Thursday, October 8, 2015

More bleak numbers. German industry output unexpectedly falls even ahed of VW crisis.

German industrial production unexpectedly declined in August, signaling that Europe’s largest economy is feeling the effects of weaker emerging-market demand.
Output, adjusted for seasonal swings and inflation, fell 1.2 percent in August after a revised increase of 1.2 percent in July, data from the Economy Ministry in Berlin showed on Wednesday. The reading, which tends to be volatile, compares with a median estimate for a 0.2 percent gain in a Bloomberg survey of economists. Industrial production advanced 2.3 percent from a year earlier.

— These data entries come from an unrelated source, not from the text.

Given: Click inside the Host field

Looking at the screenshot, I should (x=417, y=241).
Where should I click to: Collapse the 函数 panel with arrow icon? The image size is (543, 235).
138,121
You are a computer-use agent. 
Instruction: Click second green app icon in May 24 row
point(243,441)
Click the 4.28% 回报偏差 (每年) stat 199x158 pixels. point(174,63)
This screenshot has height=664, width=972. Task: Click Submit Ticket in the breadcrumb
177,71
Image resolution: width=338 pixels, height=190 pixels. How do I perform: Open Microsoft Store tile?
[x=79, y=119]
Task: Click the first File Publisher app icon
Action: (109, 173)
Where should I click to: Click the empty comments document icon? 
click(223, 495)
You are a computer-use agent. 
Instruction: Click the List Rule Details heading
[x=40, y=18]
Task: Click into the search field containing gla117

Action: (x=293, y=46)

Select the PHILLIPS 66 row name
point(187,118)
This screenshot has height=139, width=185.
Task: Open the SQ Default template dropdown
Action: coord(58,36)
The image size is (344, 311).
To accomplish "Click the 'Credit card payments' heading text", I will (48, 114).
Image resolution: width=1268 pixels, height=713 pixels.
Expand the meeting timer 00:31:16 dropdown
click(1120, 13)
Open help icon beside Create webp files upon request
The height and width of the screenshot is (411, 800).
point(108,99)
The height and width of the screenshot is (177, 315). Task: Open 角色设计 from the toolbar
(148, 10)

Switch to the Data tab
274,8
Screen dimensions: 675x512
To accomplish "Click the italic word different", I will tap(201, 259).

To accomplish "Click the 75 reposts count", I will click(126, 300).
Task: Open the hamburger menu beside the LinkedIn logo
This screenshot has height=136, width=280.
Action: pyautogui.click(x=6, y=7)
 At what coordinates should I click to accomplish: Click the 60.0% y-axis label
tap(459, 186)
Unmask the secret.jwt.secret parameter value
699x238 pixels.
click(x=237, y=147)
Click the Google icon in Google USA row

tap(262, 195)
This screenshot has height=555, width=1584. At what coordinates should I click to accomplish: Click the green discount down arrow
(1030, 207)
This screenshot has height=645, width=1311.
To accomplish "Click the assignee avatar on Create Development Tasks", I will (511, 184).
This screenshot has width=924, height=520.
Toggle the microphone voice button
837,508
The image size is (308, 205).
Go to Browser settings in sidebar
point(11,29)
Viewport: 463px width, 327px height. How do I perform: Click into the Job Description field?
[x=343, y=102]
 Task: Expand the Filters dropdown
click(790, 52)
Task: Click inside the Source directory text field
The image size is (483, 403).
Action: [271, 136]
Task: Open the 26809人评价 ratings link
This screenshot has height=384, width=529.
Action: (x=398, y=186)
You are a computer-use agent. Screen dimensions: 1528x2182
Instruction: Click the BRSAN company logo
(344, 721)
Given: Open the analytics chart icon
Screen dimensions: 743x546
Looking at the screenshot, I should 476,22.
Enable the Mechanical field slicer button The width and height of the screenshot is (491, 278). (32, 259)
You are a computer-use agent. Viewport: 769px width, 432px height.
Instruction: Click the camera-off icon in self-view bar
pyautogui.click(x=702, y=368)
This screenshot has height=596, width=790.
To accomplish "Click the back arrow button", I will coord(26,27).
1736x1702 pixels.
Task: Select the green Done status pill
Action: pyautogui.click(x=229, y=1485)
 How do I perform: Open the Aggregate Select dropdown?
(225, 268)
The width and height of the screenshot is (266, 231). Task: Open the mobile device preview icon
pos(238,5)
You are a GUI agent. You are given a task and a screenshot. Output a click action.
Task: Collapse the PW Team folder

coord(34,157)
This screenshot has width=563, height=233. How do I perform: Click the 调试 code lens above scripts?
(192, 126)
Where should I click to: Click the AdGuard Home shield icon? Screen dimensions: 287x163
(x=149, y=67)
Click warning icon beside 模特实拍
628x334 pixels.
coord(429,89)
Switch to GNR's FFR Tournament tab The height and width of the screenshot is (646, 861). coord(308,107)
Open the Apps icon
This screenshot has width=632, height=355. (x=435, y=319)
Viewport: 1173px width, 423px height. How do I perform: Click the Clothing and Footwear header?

Germany is grappling with a slowdown in China and other emerging markets, which have been key destinations for its exports. With factory orders from countries outside the 19-nation euro region down more than 13 percent in July and August combined, the focus is shifting to strengthening domestic spending fueled by pent-up investment demand and consumption.
“Over the last couple of months, the industrial safety net of low inventories and filled order books has become thinner,” said Carsten Brzeski, chief economist at ING-Diba AG in Frankfurt. “Somehow, the weak euro and extremely favorable financing conditions have not fully deployed their full impact on the economy, yet.”
The single currency was little changed after the report and traded at $1.1265 at 8:15 a.m. Frankfurt time. It’s depreciated by more than 11 percent in the past year.